Dataset entries
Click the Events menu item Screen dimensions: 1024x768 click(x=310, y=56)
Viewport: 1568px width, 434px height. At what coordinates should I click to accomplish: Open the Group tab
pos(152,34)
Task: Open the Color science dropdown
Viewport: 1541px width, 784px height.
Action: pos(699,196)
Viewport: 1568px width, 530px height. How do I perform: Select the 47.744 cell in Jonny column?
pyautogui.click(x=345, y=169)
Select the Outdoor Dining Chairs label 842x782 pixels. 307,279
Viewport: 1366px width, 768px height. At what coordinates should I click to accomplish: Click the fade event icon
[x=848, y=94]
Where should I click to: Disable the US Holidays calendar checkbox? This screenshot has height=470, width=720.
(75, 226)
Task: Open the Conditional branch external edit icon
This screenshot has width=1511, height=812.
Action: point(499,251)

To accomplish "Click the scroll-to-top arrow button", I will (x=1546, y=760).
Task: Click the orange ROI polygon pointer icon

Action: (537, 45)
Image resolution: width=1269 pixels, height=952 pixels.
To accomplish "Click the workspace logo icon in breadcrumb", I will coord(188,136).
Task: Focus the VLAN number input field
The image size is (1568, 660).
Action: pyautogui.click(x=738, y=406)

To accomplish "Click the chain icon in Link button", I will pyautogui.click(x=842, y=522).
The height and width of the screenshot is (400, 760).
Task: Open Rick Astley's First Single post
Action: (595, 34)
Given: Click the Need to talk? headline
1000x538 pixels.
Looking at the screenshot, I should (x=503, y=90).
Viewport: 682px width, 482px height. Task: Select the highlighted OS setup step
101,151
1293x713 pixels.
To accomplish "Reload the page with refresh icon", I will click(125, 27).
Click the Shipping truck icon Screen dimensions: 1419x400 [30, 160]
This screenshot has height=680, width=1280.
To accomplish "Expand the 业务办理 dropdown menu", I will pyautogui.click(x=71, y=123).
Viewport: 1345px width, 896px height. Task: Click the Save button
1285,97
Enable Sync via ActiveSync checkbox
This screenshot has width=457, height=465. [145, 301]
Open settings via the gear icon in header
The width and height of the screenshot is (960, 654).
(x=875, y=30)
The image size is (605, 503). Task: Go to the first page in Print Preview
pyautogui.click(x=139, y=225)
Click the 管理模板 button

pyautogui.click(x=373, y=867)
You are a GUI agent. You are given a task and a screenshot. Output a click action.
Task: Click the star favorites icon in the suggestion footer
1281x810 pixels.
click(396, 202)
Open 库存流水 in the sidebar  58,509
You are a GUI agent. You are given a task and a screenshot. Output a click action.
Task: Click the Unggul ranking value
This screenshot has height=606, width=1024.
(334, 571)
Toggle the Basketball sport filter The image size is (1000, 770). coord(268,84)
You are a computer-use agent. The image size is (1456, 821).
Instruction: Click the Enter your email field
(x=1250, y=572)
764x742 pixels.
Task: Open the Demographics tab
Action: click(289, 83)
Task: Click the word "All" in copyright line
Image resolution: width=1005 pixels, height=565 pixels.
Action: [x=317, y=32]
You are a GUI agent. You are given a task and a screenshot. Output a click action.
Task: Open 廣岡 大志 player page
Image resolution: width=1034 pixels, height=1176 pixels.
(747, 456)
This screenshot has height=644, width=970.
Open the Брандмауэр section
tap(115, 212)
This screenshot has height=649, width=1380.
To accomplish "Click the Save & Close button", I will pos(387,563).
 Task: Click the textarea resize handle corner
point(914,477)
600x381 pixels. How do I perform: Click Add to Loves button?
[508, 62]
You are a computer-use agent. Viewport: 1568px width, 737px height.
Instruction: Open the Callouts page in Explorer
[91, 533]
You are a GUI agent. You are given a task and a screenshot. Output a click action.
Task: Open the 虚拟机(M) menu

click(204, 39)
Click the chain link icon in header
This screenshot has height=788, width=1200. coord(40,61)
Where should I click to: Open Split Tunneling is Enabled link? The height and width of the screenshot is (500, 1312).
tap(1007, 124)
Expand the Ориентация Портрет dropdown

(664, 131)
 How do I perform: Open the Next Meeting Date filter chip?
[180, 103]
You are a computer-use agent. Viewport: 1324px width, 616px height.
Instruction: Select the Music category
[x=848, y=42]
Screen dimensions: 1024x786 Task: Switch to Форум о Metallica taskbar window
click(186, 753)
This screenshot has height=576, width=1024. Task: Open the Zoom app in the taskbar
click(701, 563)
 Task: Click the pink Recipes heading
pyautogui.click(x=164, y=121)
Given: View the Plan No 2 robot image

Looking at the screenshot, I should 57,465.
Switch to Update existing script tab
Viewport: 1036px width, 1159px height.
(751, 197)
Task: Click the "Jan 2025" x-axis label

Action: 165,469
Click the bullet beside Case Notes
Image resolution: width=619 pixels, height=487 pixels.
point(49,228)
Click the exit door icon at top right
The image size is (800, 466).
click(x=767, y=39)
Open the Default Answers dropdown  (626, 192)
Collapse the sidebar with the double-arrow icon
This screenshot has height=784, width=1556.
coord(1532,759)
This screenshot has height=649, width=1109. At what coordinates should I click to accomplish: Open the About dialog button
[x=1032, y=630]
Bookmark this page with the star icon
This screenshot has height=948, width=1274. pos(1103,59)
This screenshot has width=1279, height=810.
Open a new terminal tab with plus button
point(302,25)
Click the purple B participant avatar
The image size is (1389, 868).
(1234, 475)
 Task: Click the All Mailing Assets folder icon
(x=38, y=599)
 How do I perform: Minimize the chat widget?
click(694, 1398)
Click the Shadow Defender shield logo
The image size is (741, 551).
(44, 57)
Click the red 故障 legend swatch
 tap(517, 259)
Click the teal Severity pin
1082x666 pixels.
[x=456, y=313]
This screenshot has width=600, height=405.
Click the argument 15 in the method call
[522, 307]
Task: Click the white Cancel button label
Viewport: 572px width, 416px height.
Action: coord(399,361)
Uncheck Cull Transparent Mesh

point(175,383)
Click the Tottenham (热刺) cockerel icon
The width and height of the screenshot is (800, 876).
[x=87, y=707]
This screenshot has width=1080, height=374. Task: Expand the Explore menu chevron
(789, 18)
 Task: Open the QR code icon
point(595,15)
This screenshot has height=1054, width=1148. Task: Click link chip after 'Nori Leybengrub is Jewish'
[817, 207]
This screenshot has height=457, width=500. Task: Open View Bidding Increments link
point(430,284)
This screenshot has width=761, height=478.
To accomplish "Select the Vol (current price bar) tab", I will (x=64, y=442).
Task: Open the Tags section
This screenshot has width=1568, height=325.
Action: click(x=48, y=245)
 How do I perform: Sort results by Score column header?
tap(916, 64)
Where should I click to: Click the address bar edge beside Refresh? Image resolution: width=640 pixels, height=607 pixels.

What is being asked
A copy of each line in the data above that holds the string "sidebar" is needed.

Result for this task
Open 库存流水 in the sidebar  58,509
Collapse the sidebar with the double-arrow icon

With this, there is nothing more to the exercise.